Maximizing your battery's performance
There are several steps you can take to insure that you get maximum performance from the battery:
Break In New Batteries
New batteries come in a discharged condition and must be fully charged before use. It is recommended that you fully charge and discharge the new battery two to four times to allow it to reach its maximum rated capacity.
Prevent the Memory Effect
Keep the battery healthy by fully charging and then fully discharging it at least once every two to three weeks. Exceptions to the rule are Li-Ion batteries which do not suffer from the memory effect.
Keep the Batteries Clean
It's a good idea to clean dirty battery contacts with a cotton swab and alcohol. This helps maintain a good connection between the battery and the portable device.
Exercise the Battery
Do not leave the battery dormant for long periods of time. We recommend using the battery at least once every two to three weeks. If a battery has not been used for a long period of time, perform the new battery break in procedure described above.

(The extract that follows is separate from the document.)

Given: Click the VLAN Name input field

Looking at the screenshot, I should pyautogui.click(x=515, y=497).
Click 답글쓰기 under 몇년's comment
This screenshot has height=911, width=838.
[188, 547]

If you don't plan on using the battery for a month or more, we recommend storing it in a clean, dry, cool place away from heat and metal objects. NiCad, NiMH and Li-Ion batteries will self-discharge during storage; remember to break them in before use. Sealed Lead Acid (SLA) batteries must be kept at full charge during storage. This is usually achieved by using special trickle chargers. If you do not have a trickle charger, do not attempt to store SLA batteries for more than three months.
For Notebook Users
To get maximum performance from the battery, fully optimize the notebooks power management features prior to use. Power management is a trade off: better power conservation in exchange for lesser computer performance. The power management system conserves battery power by setting the processor to run at a slower speed, dimming the screen, spinning down the hard drive when it's not in use and causing the machine to go into sleep mode when inactive. The notebook users guide will provide information relating to specific power management features.